YOUR TASKS:
1) In the blog post, rewrite the paragraph beginning "please stop it. you are not hardcore" as a short bulleted list that keeps its main points.
2) In one to three sentences, explain why the writer of the blog post decided to cook the yellow curry before the one rated at 3 chili heat.
3) Proceed with the blog post about the devil-horns gesture and a night of dinner and a movie at home, beginning after its final line.

DOCUMENT EXCERPT:

2. whenst posing in pictures, making the BULLSHIT (or devil horns, rock on! whatever you call it) insignia with your hands (in the style of heavy metal, wrestling, and/or monster truck rallys as well as situations encouraging utterances of fuck and yeah!) ISN’T COOL!

please stop it. you are not hardcore, i am not afraid of you or intimidated by you and your “good time(s)” so kindly refrain from making me laugh because you are NOT a comedian. oh and ps. last i checked you weren’t metallica either.

you THINK you look like this:


this guy can pull it off.

but REALLY, this is what you look like:


this picture is actually titled rock_on_allison.

now don’t make me bring this up ever again.

this is what last nite looked like.

fil oppressed me all day long with his depression over his broked camera.

sigh.

so i made us a girl dinner movie party.

i’ve had that shirt for a long time and i never wear it, i dunno why. well, it’s basically a t-shirt sweater, it’s vintage. i hate people who say vintage like i’m supposed to be immediately impressed, and it isn’t 1000% possible to procure a pair of vintage raybans.




cid was depressed too.


thumbs up for this party guest.

fil was a big fan of this it combined two of his favourite elements, well three really, discovery, organic, and beer.

some back-up, just in case.


doing this one tonite, i figured because it is 3 chili heat i should do the yellow curry (4 chilis) first cos when/if it blows my head off i can at least delude myself into thinking this one won’t be so bad.

very tasty and not too hot at all, i do recommend, and for $1.99 holy hell do it!

liars.

what the hell is going on?

you’d think he could at least pretend to like me sometimes.


how do you fight depression? with MORE depression! the disc skipped at all the important drama parts of the movie GOD.



chicken sausage.

get out of here sadlor!


i asked fil to take a picture of me being domesticated and he asked why because i am an animal needing to be housebroken? i meant domestic.





add the curry.


fucking yum!


we bought rechargeable batteries, fil charged them, i said to test them out why not go shave your penis bush? he does not like that term WHAT ELSE IS NEW.

here is a video of raymi’s kitchen.

RECORDED INFORMATION:
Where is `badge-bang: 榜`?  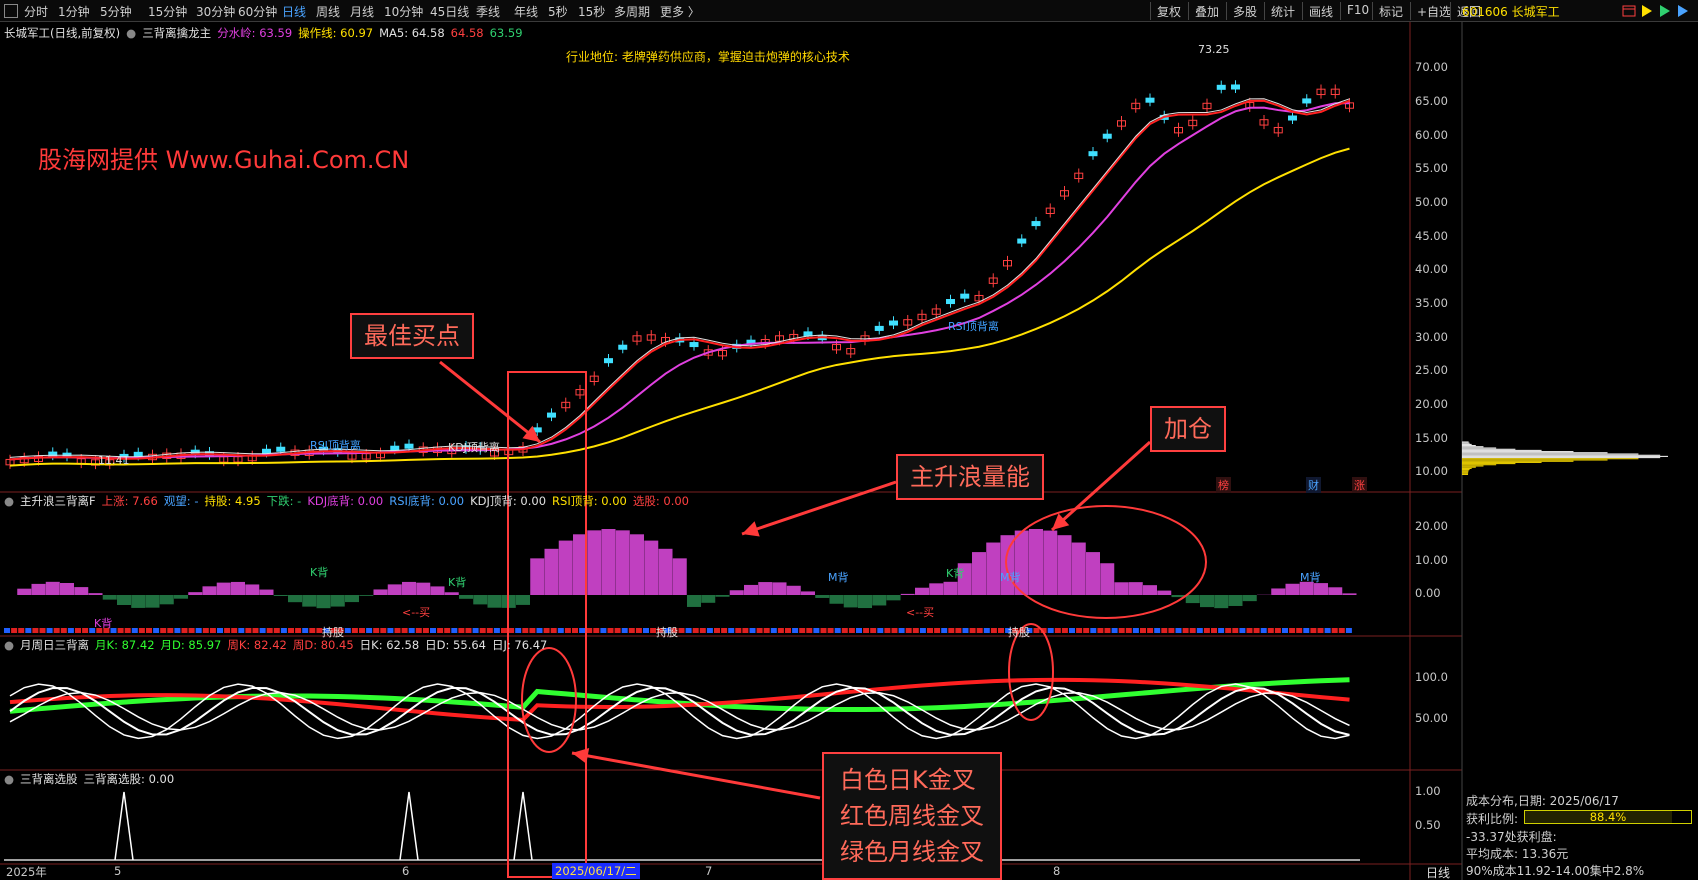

RESULTS:
1)
- Stop making the gesture.
- You are not hardcore.
- I am not afraid of or intimidated by you and your "good time(s)."
- Do not try to make me laugh; you are not a comedian.
- You are not Metallica either.

2) The yellow curry is rated at 4 chilis, hotter than the 3-chili one. By eating it first, the writer could tell themselves, if it proved too hot, that the milder one would not be so bad.

3)
and now that fil’s camera is in-repair he gets to see what it’s like coming up with written material, so far so good.

this is who i lost to for best canadian weblog.

she thanks you for your votes.

i guess i’ll start drinking, like, now.

payback time? wow what a hero you are, you murdered an animal for a retarded photo-op in your ugly christmas jumpsuit.

i feel very embarrassed for canada right now. hmm upon second glance, is that not actually NDP orange she’s wearing?





NEW CONTEST!

whoever leaves me the BEST drunk dial email/comment tonite or starting now, gets a christmas card! contest closes sunday morning. no cheating, i know what drunk typing sounds like don’t try and fool this guy, that would be like some metaphor i can’t think of right now. i guess i could also extend the contest to weed email/comments, NO MUSIC LYRICS THOUGH! haha.

good luck and god speed and for jhc’s sake, put some fucking effort into it this time.

-freddie mercury

*edit – i do not want to actually be phonecalled, just to be clear.

thanks rilah.

thanks handsome. haha he made my tits bigger too.

fil got jealous so butchie made him one.

dear raymi

i spent more time on the burger than on you. b/c i drew that first
please don’t put my name on it. or u can make up a name.
i even made the toes of your boots dirty
i need to get a life
i just spent an hour drawing a hamburger

-shitmountain







meanwhile, cid was giving hisself a timeout, got some mental shit to sort through, nahmean?


+++



holy shit my age!




oh look, one of madonna’s robes.

here is a video of the outox dancers, take note of my reaction at the beginning. these girls get to travel all over the world just to dance (B-) twice at launch events what the hell i quit dancing why? oh right, for weed and boyfriends that’s right. GO ME!



what did you do last nite? me? oh i just you know rushed the stage while two paris hiltons were trying to hog it secretly flipped them off fifty times and the entire audience erupted in cheers and high-fived me while kardinal offishall and some other guy i forget rapped. here is some footage of it. i’m dancing like a honky on purpose i swear, i was trying to make them feel stupid by dancing like a grade 8 dance party of one.


it was good that we were dressed like slobs last nite, i like doing that when i get vip for some launch event, cos all the others take it really seriously they’re like ahmagod all day long in their offices, sharon i have to go to a launch party tonite whatever will i wear??? SERIOUSLY SHARON! then i roll up and eat infinity free hamburgers and drinks and breakdance (i did) and people loved it (they did). the door guy was like uh YOU are on VIP? hahahaha. yes, and if you don’t like i will go home and come back looking even more like garbage. thanks rannie!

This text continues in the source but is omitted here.